| |
Chicago (pte, 05. Apr 2005)
In
einer Suppenküche servierten die Forscher den Probanden
je einen Teller Suppe. Was die Versuchsteilnehmer jedoch nicht
wussten war, dass die Hälfte der Suppenteller speziell präpariert
war. Durch eine kleine Öffnung an der Unterseite der Teller
wurde unmerklich ständig Suppe nachgefüllt.
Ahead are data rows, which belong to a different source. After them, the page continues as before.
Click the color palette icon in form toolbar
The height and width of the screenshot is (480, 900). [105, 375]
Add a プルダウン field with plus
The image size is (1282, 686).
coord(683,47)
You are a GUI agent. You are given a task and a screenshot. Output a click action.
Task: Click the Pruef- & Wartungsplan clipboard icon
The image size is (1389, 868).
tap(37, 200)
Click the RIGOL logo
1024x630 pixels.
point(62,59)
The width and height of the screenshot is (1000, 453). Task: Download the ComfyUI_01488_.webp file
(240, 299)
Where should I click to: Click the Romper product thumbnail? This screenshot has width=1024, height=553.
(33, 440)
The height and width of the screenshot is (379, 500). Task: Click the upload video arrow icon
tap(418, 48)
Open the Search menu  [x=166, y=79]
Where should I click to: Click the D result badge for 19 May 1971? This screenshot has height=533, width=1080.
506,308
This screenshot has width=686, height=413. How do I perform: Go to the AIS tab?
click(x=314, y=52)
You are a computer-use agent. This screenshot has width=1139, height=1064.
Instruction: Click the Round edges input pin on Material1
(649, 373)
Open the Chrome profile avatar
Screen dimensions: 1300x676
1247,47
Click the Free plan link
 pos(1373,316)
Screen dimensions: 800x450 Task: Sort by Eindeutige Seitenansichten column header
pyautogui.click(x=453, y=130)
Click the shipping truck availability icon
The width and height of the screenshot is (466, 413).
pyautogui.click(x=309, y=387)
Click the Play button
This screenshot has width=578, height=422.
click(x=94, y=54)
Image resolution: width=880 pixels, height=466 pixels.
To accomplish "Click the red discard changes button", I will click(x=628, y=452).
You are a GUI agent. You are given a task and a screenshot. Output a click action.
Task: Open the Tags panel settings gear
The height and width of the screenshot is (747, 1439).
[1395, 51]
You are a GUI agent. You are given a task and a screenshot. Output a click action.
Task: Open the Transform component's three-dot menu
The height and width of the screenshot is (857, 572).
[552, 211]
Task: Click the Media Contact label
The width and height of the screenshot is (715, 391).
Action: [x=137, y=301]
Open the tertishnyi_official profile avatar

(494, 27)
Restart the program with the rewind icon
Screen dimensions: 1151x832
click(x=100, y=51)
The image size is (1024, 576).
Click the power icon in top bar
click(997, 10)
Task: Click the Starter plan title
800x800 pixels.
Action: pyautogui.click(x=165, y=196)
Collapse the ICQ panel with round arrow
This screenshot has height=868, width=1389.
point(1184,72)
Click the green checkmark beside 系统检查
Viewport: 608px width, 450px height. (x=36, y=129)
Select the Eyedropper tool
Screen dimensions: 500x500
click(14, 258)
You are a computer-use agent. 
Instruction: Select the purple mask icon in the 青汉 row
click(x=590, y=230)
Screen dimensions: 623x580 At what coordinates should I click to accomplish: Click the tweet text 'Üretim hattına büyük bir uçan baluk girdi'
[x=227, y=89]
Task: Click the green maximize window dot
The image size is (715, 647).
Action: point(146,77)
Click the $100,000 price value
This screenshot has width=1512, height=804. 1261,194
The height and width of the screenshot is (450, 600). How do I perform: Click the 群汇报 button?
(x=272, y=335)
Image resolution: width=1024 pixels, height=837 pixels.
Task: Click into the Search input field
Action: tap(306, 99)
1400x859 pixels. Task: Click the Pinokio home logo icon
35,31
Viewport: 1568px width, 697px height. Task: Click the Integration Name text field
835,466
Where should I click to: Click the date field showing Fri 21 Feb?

Dadurch aßen die
gelinkten Probanden während der 20-minütigen Mahlzeit um 73
Prozent mehr Suppe, als jene Versuchteilnehmer, die von einem
normalen Teller aßen.
Obwohl die getäuschten Probanden um 113 Kalorien mehr zu sich genommen hatten,
glaubten sie genau so viel wie die Kontrollgruppe gegessen zu haben und fühlten
sich nicht unwohl, sondern ebenso satt wie die Kontrollgruppe.
"Menschen benutzen
ihre Augen, um Kalorien zu zählen. Wir mussten feststellen, dass nicht das einsetzende
Sättigungsgefühl ausschlaggebend war für die Beendigung der Mahlzeit, sondern
vielmehr der leere Teller", erklärte Studienleiter Brian Wansink.
Als Fazit der
Untersuchungsergebnisse hebt Wansink die Bedeutung der Portionsgröße als wesentlicher
Faktor hervor und verweist auf die Gefahr einer Unterschätzung der verzehrten
Kalorienmenge. Er empfiehlt einen einfachen psychologischen Trick: Durch das
Abpacken von großen Produkten in mehrere kleine Gefäße kann man sein Auge ganz
leicht austricksen. So spart man Kalorien bei gleicher Sättigung.